Policy Objectives and Market Readiness (PPTX 2MB)
Navigant presented on the importance of tailoring auction design to a country's policy goals, energy market, and institutional readiness.
Navigant presented design elements regarding project site selection and prequalification requirements, as well as lessons learned from international experience. A bidding simulation illustrated the problem of “the winner's curse” and its implications for auction design.
Competitive Procurement Design Elements and Global Case Studies
Navigant provided an overview of design options and country experiences related to defining ceiling prices, financial guarantees, and penalties for non-compliance with contractual obligations.
Getting Project Location Right (PPTX 2MB)
Navigant explored location-based incentives to steer the location of projects away from areas that are resource rich but costly to connect. Examples such as a bonus/penalty for bids located in areas with available/insufficient grid capacities; capacity quotas at the regional or substation level; and site-specific auctions.
Principles of Bankable Contracts (PPTX 811K)
Norton Rose Fulbright explored key bankability, renewable energy technology, and implementation clauses in power purchase agreements.
Best Practices for Communication (PPTX 10MB)
Fieldstone discussed best practices for governments to use when communicating with the private sector during competitive procurements.
Bringing Projects to a Financial Close in Africa (PPTX 10MB)

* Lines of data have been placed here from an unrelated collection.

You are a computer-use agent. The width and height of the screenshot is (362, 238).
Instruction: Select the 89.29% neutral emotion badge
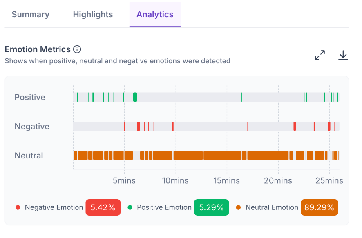tap(319, 207)
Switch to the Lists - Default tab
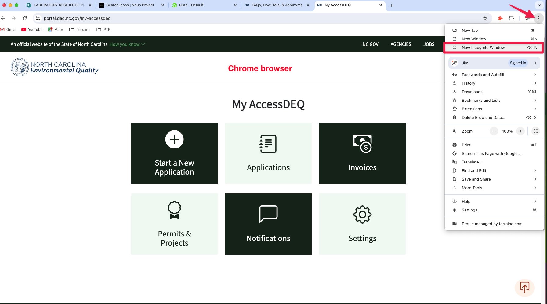Image resolution: width=547 pixels, height=304 pixels. click(x=191, y=5)
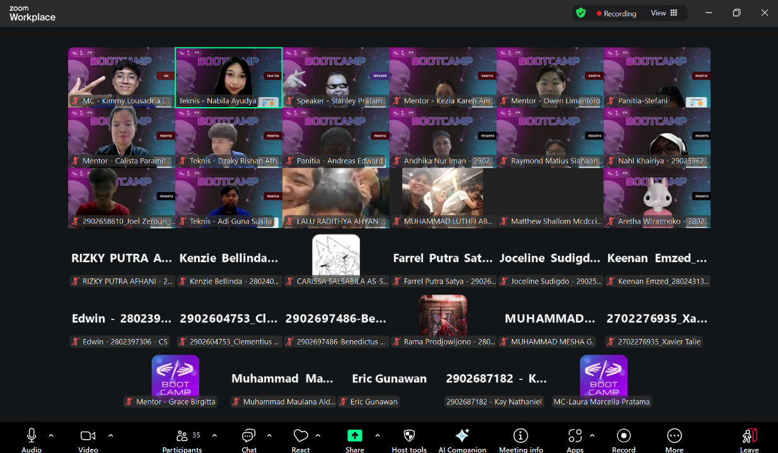Toggle the Video camera on or off
This screenshot has width=778, height=453.
(88, 437)
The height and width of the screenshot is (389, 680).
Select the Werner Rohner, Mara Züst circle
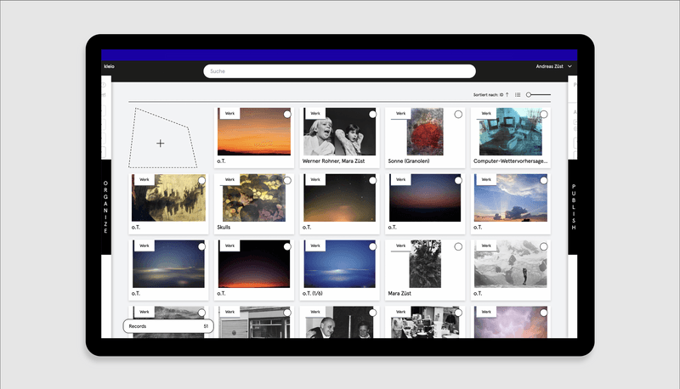(x=373, y=114)
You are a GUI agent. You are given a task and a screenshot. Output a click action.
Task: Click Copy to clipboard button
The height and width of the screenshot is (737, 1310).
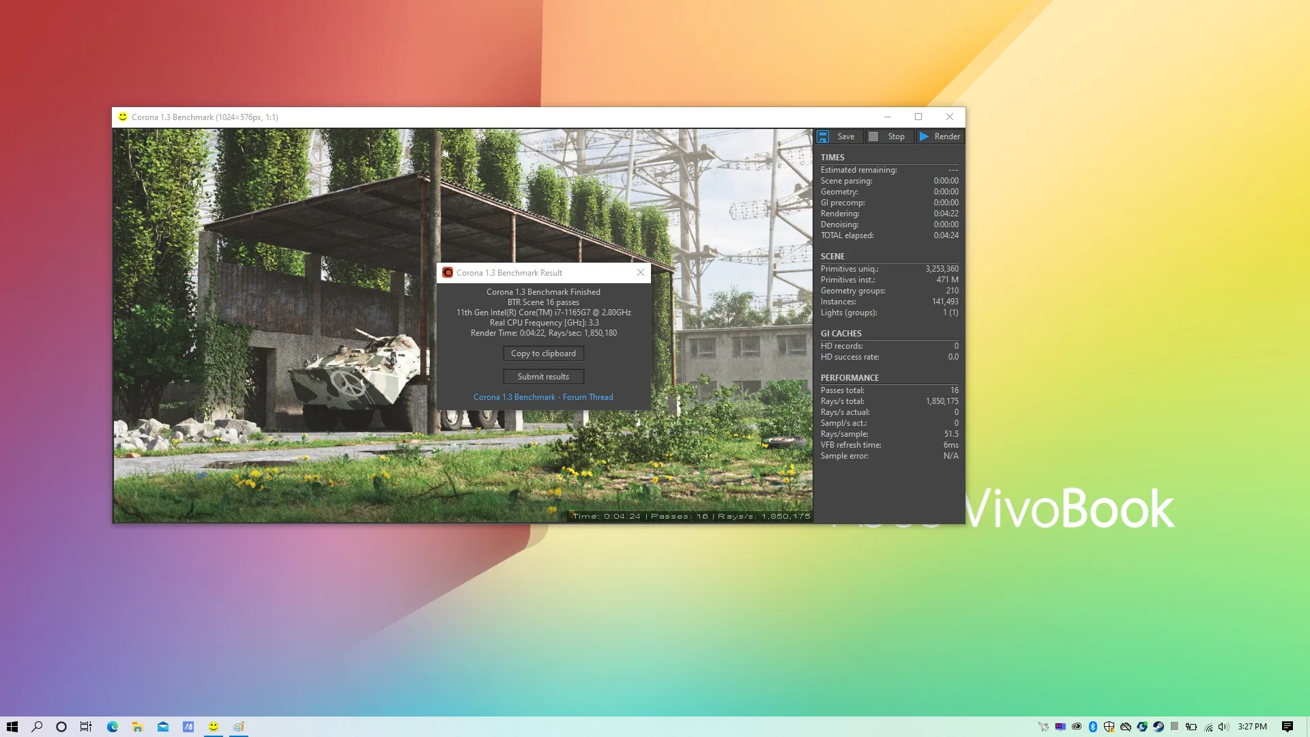[543, 353]

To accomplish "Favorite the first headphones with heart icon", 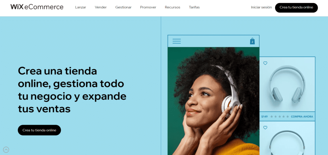I will pos(265,63).
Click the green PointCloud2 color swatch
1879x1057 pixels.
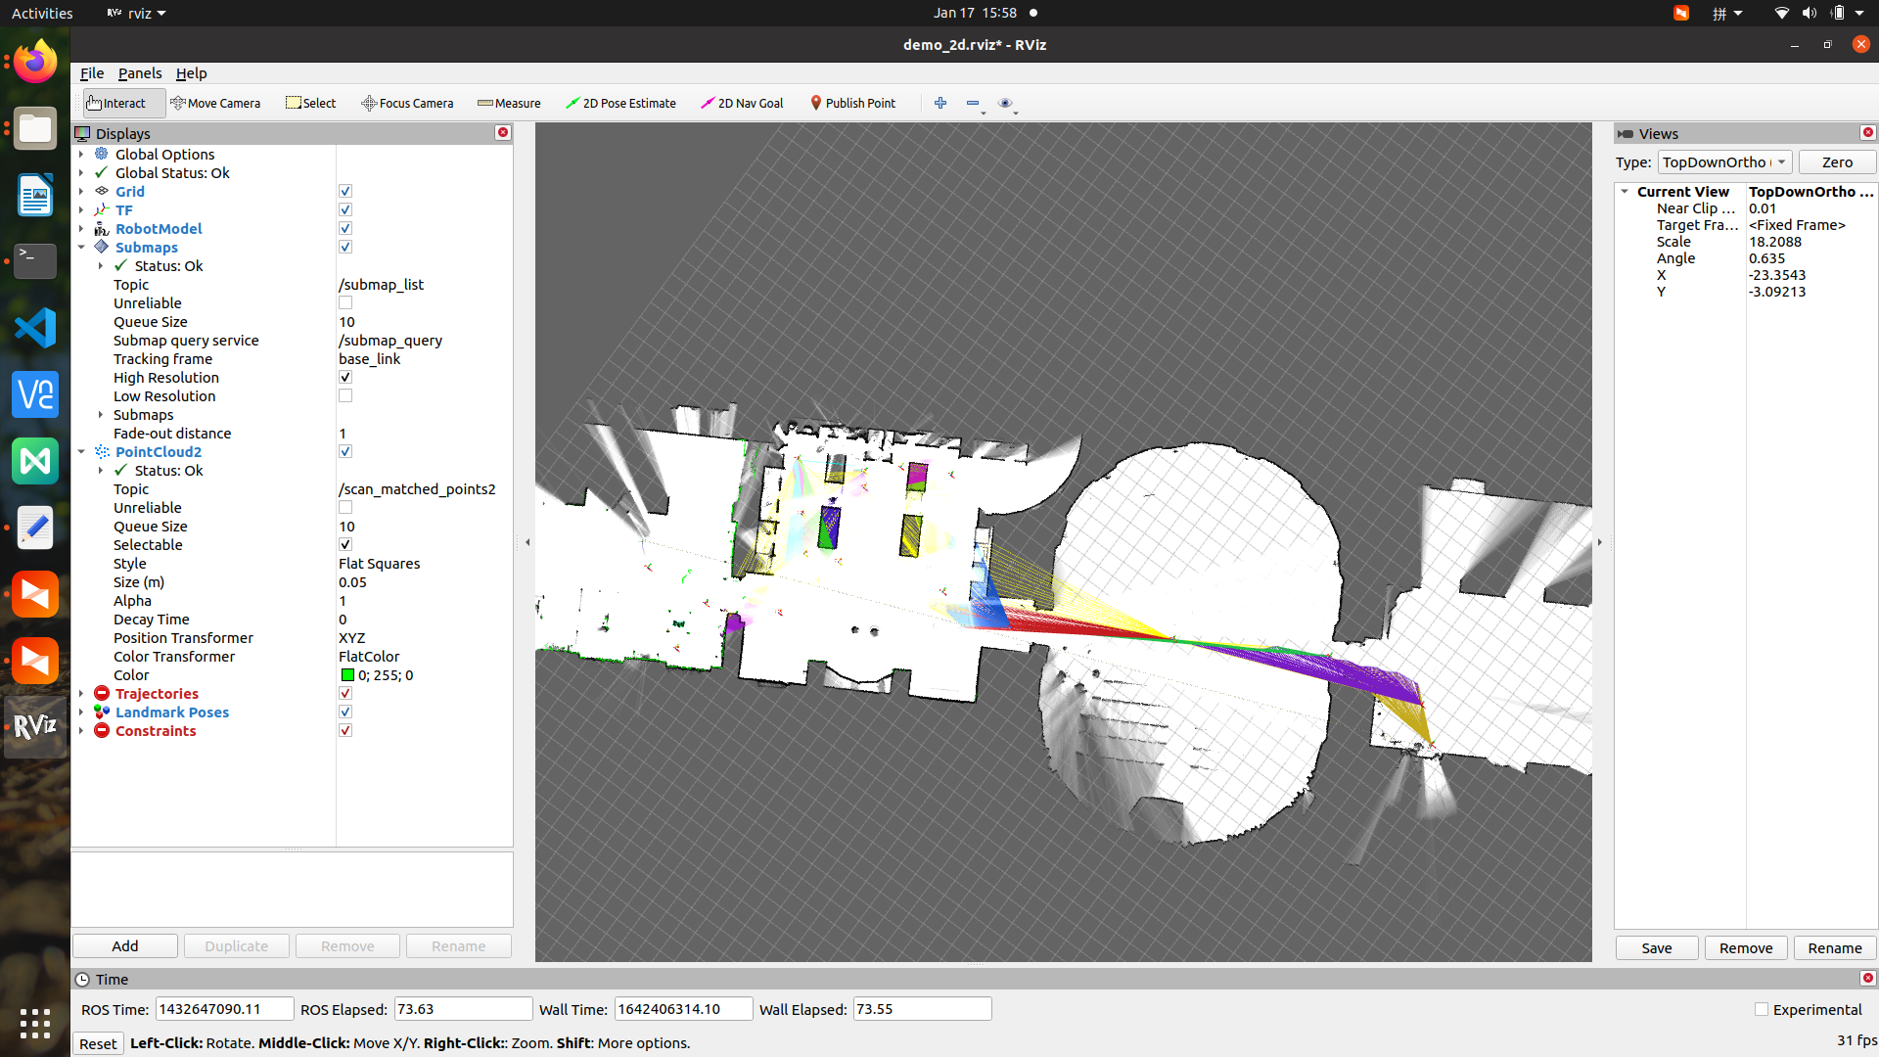coord(347,675)
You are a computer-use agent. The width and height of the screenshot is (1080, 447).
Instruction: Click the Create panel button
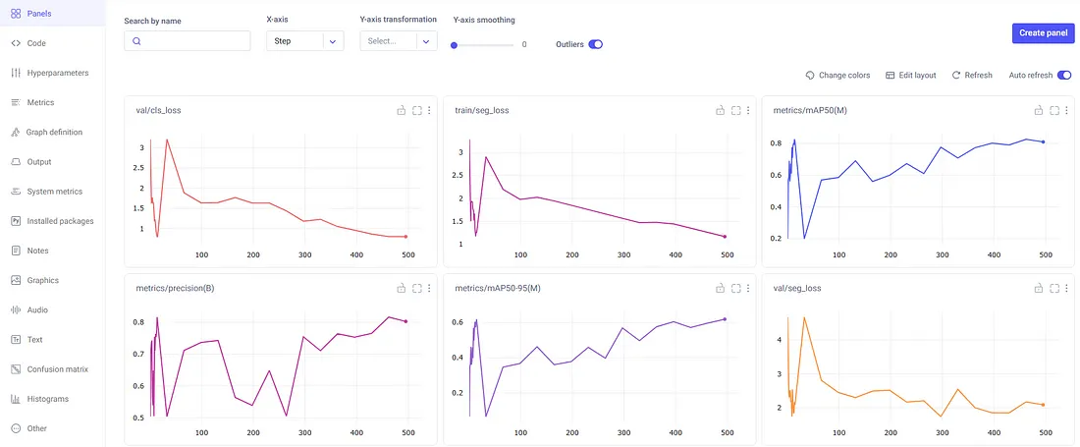[1043, 33]
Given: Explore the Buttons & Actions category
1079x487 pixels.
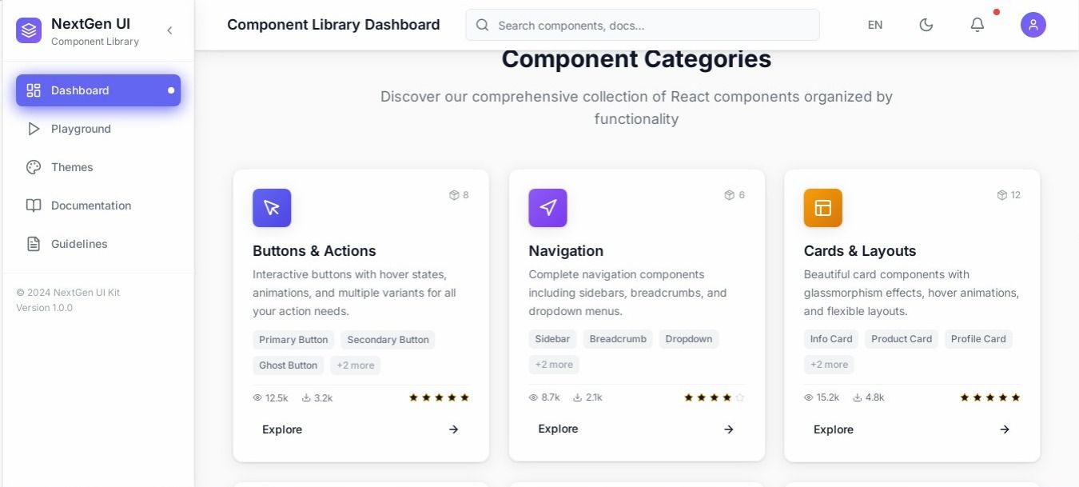Looking at the screenshot, I should pyautogui.click(x=360, y=429).
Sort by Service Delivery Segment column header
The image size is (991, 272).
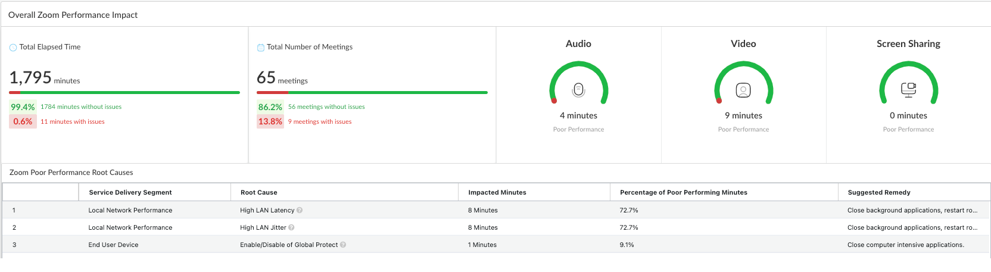click(130, 192)
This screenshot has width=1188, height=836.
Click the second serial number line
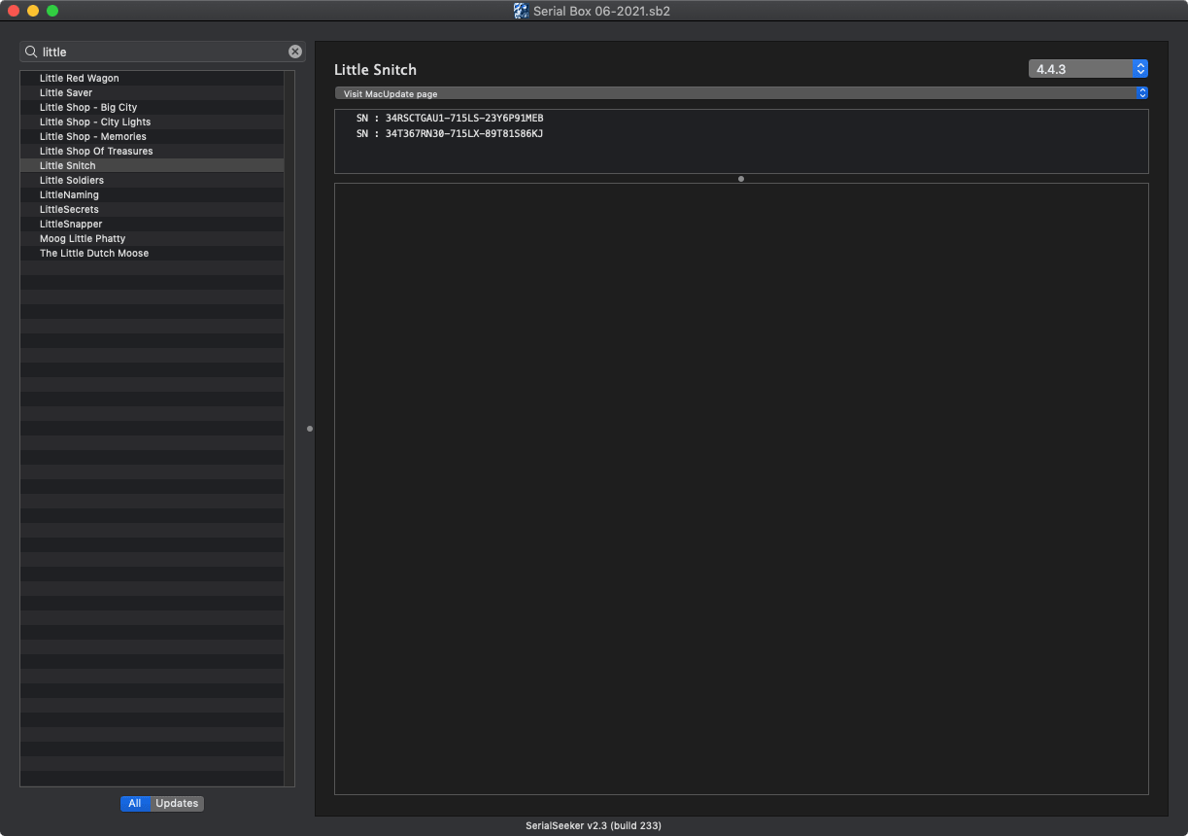[450, 134]
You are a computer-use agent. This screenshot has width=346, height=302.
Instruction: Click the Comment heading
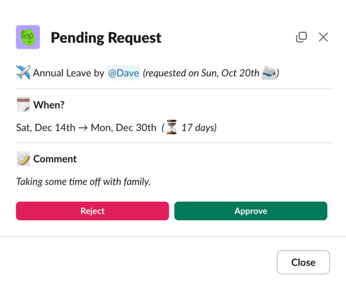tap(55, 159)
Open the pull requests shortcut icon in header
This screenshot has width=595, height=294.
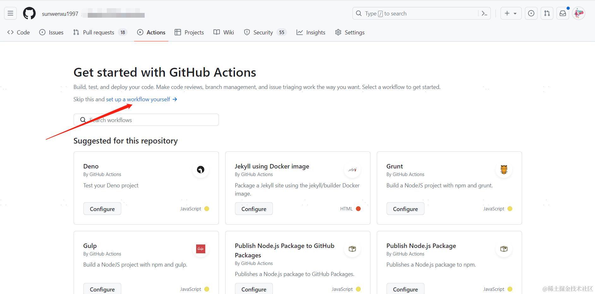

Fieldstone discussed key recommendations in the auction process that will maximize the prospect of financial close in Africa, where it is estimated that only around one in three projects progress from the significant development phase to financial close.
Bringing It All Together (PPTX 1MB)
Navigant discussed how tender documents, including power purchase agreements, set the implementation framework for auction programs and how balanced risk allocation between the buyers and sellers of power is key in achieving competitive auction prices and high project realization rates.
Developing Competitive Procurement Tools
Navigant analyzed the design and implementation of renewable energy auctions in Zambia, Senegal, and Morocco and how the risk allocation between buyers and sellers of power helped to channel private investment.
Government Support Options (PPT 329K)
Norton Rose Fulbright examined different ways that governments support agreements in Nigeria, Malawi, and Kenya: sovereign guarantees, implementation agreements, letters of support and letters of comfort, put and call option agreements, and concession agreements.